Re: [Format][Union] polymorphic vectors vs ADT style vectors

Felipe Oliveira Carvalho Tue, 02 Apr 2024 15:33:13 -0700

Algebraic Data Types (Sums and Products) are very abstract. This means
they don't fully specify a concrete/physical layout [1]: different
physical layouts can match the same algebraic definition. As an
in-memory data format specification, Arrow doesn't and shouldn't
rigidly specify concretization rules. It's up to the programmer or a
semantic layer above to find the best way to **concretize** abstract
types.

"Sum Types" and "Tagged Unions" are often used interchangeably, but
sum types are more powerful than what tagged unions can mean in C and
much more powerful than Arrow's tagged unions.

type 'a list = Nil [of void] | Cons of ('a * 'a list)

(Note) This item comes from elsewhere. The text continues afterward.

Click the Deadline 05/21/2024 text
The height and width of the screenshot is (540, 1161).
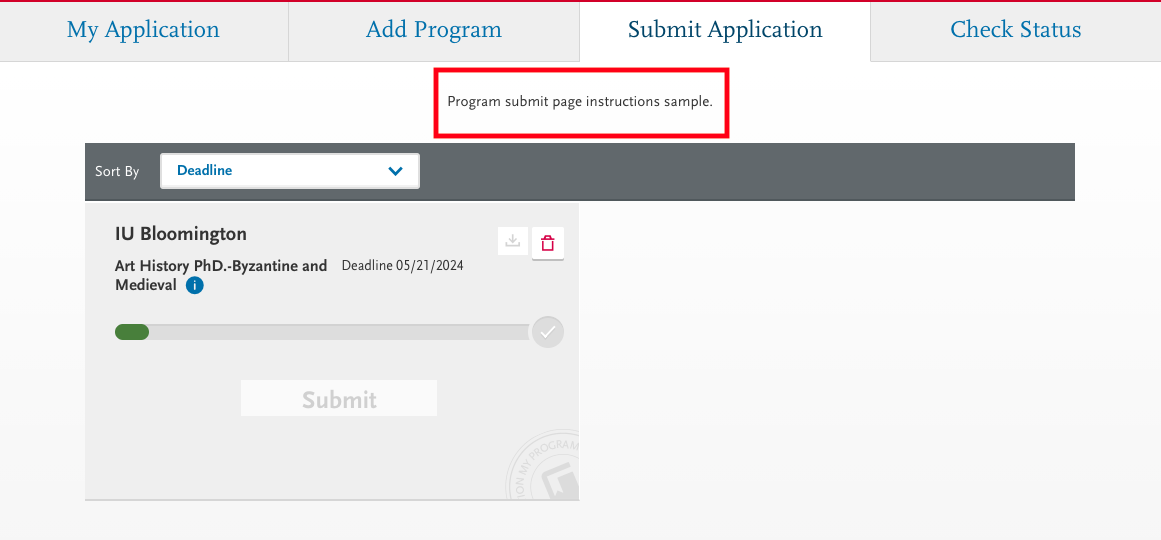402,266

can be made concrete in C by using a struct containing a tag, an 'a,
and a void* pointer (the pointer is necessary to make the recursion
work). Arrow offers dedicated List types instead of defining it via a
more general abstraction. Additionally, Arrow unions can't handle
unbounded recursion — you would have to find out, a-priori, the size
of the biggest list, to allocate the array with enough Cons levels.

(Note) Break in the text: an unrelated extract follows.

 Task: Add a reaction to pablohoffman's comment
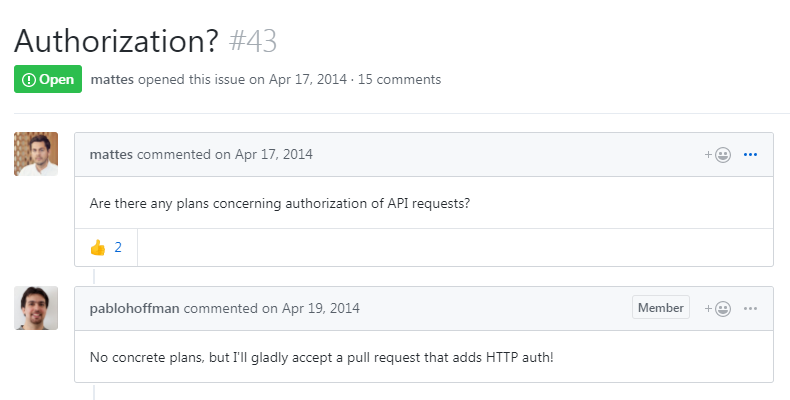pos(718,308)
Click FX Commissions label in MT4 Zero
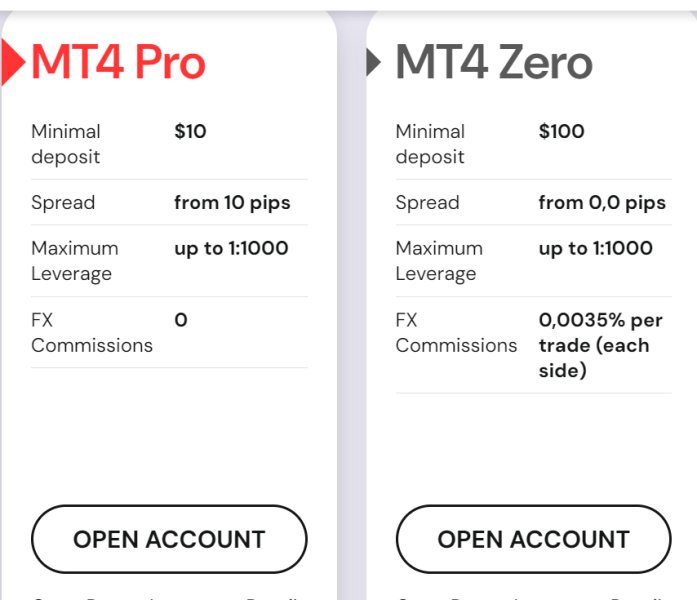The height and width of the screenshot is (600, 697). coord(456,333)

> We have an `op` union vector with three child vectors `put`, `delete`, 
> `erase`. `delete` and `erase` have the same type but represent different 
> things.

I'm going to assume delete and erase are receiving some kind of
identifier and write down the abstract sum type:

type id = fixed_size_binary(16)  // 16-byte UUID
type 'a op = Put of (id * 'a) | Delete of id | Erase of id

So the question becomes how to better concretize this abstract
algebraic sum type in Arrow.

If you use Arrow's tagged unions directly, you will get a very
suboptimal in-memory layout: unnecessary nesting and data
dependencies. Think of the | operator in types as a very expensive
operator that you should avoid by performing algebraic transformations
until you eliminate | completely or end with something irreducible
like `int8 | string`.

> You are thinking of a product type which is better represented by a 
> StructVector with nullable child vectors.

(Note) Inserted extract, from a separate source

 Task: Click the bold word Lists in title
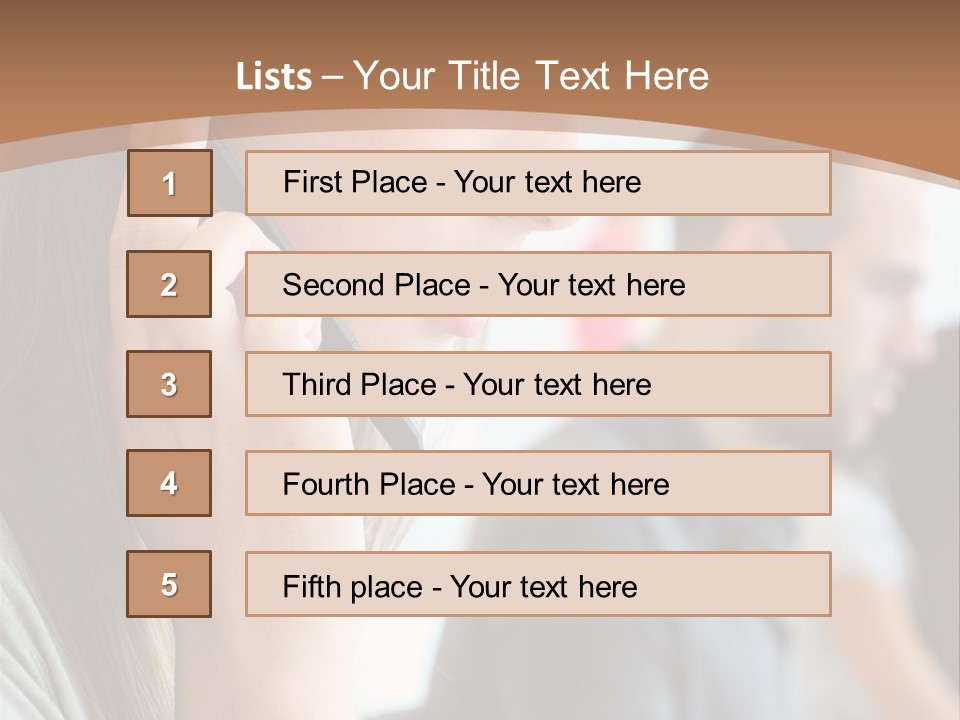pos(273,76)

What Weston did was intuitively apply transformations to the original
sum of products type into an equivalent and "flatter" product type.
People familiar with the Arrow internals do this intuitively.

Similarly to what Arrow Tagged Unions do internally [2], let's create
an 8-bit tag for op:

type op_tag = int8  (* for PutTag=0, DeleteTag=1, EraseTag=2 *)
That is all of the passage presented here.